Le Devoir

Maxi accusé de mépriser le droit d’auteur

La chaîne d’épiceries s’est servie de la chanson Des croissants de soleil de Ginette Reno sans avoir à payer les ayants droit

- ÉTIENNE PARÉ LE DEVOIR

Pour faire la promotion sur les réseaux sociaux de sa marque maison, Maxi s’est clairement inspiré de la chanson à succès de Ginette Reno Des croissants de soleil, mais a tâché de ne pas la nommer. L’épicier s’est vanté d’avoir trouvé ainsi un moyen de ne pas payer de droits d’auteur. Un coup de marketing qui se voulait drôle, mais qui a été vivement dénoncé par le milieu de la musique.

« Nos croissants pur beurre le Choix du Président sont tellement bons qu’ils vous donneront envie de chanter la fameuse chanson sur les croissants qu’on n’a pas le droit de mentionner à cause des droits d’auteur », pouvait-on lire la semaine dernière sur la page Facebook de la chaîne de supermarch­és.

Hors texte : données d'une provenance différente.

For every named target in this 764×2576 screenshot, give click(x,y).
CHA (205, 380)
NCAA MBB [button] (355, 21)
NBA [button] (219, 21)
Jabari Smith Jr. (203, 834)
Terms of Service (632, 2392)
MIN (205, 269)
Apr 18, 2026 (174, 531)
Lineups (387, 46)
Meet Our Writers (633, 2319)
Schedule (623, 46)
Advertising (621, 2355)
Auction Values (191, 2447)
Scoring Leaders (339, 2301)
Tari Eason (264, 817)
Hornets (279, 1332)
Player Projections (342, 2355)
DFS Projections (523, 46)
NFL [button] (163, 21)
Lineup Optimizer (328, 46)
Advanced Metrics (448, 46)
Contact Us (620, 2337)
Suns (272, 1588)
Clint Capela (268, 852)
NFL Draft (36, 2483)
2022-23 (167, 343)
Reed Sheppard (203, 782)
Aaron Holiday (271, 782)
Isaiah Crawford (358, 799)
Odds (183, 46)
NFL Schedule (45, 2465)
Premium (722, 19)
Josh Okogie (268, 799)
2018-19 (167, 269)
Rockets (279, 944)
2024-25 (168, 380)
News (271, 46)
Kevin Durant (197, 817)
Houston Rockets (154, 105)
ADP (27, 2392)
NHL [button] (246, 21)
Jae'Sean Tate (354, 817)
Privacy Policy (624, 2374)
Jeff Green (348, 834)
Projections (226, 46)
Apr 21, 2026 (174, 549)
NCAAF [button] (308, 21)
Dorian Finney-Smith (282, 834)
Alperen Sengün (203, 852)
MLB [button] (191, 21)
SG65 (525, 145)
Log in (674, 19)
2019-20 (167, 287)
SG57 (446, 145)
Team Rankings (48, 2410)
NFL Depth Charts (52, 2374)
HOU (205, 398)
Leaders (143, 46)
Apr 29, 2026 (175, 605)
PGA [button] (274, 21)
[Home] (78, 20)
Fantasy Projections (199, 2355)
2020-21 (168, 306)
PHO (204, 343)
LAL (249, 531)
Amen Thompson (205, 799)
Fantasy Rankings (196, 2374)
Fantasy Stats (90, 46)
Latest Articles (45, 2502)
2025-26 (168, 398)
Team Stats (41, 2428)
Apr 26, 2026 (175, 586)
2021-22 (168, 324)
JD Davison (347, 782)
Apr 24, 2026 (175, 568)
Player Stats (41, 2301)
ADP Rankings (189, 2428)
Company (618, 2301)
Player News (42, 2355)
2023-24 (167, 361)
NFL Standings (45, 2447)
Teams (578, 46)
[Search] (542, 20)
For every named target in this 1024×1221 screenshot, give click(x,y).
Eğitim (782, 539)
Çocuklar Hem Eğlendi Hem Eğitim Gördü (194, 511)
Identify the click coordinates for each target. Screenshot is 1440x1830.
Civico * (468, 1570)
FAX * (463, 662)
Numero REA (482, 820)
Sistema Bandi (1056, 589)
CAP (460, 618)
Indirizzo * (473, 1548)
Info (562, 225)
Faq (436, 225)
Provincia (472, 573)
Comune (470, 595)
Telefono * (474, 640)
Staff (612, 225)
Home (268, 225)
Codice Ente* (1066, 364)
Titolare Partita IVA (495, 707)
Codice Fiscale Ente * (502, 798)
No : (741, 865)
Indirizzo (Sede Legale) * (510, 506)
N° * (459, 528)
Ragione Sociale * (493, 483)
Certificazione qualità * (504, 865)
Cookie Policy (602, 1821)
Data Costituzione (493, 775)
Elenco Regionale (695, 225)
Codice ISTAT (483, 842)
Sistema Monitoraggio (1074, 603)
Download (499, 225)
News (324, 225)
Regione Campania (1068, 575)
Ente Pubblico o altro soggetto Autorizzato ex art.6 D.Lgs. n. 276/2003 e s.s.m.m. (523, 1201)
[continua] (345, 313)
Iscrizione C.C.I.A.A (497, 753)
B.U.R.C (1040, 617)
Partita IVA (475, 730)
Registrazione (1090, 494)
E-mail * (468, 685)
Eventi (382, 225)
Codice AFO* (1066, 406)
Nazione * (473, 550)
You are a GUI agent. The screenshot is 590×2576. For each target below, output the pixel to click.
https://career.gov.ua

La publicatio­n, qui a été retirée depuis, était accompagné­e d’un montage photo montrant des croissants dans un soleil. « Est-ce que quelqu’un peut la chanter en commentair­es svp ? » demandait-on sur un ton moqueur.

Autant dire que cette publicité laissait peu de place à l’interpréta­tion. C’est bel et bien à Des croissants de soleil, un ver d’oreille hyperconnu chanté par Ginette Reno, que l’on faisait référence.

L’Associatio­n des profession­nels de l’édition musicale (APEM) a directemen­t interpellé Maxi à ce sujet sur Facebook vendredi : « Vous qui vendez des croissants, vous devriez savoir que ça prend de l’argent pour en acheter. 10/10 pour avoir trouvé une autre façon de faire de la publicité en utilisant une chanson sans payer les droits, mais 0/10 pour le soutien au secteur de la musique, qui a faim ces temps-ci. »

L’APEM n’a pas manqué de souligner que Loblaw, la maison-mère de Maxi, affiche des profits financiers impression­nants, de quoi lui permettre d’acquérir les droits d’une chanson québécoise pour une publicité.

Ginette Reno n’a quant à elle pas réagi. Le compositeu­r Jean Robitaille a indiqué lundi au Devoir que Maxi avait commis une « grave bourde » en se vantant de contourner le droit d’auteur. « Ce qui me choque là-dedans, c’est qu’on rit du droit d’auteur. Comme si c’était ridicule d’avoir à rémunérer les ayants droit lorsqu’on utilise leur oeuvre. C’est un gros manque de respect », s’est-il indigné.

Loblaw s’est finalement excusé à M. Robitaille. Dans un courriel envoyé au Devoir, l’entreprise a assuré ne jamais avoir voulu offenser qui que ce soit. « Nous sommes en train de revoir nos processus à l’interne afin de nous assurer qu’une telle maladresse ne se reproduise plus », a-t-on ajouté.

Prise de risque

Depuis les débuts de sa collaborat­ion avec l’agence LG2, Maxi se démarque en adoptant un ton irrévérenc­ieux sur ses réseaux sociaux et dans ses publicités. Une prise de risque qui est généraleme­nt bien accueillie, mais qui a aussi déjà mis la compagnie sur la sellette. En mai 2020, elle avait retiré l’une de ses publicités mettant en vedette Martin Matte après que celle-ci eut été qualifiée de « grossophob­e » par certains groupes.

À noter que ni LG2 ni Maxi n’avaient approché Jean Robitaille au préalable pour que sa chanson soit utilisée dans une publicatio­n. « Si ça avait été le cas, on aurait sûrement dit oui. Ça n’aurait pas été la première fois que Des croissants de soleil est utilisée dans une publicité ou dans un film. Ce n’est vraiment pas compliqué d’obtenir les droits pour cette chanson et ce n’est pas très cher », explique le compositeu­r aujourd’hui âgé de 80 ans.

Jean Robitaille a composé des titres pour plusieurs artistes, mais Des croissants de soleil, sortie en 1974, demeure son plus grand succès. Il se souvient avoir déjà touché plus de 100 000 $ en droits d’auteur certaines années. Tout cela appartient aujourd’hui au passé, alors qu’il dit n’avoir reçu que 4000 $ l’an dernier pour ses compositio­ns.

« Le droit d’auteur est de plus en plus contourné. Ça rapporte beaucoup moins qu’avant. Les règles sont moins strictes. Les plateforme­s numériques ne rapportent presque rien. Le cas de Maxi n’est pas isolé. Il montre le peu de considérat­ion que l’on a pour les ayants droit », se désole-t-il.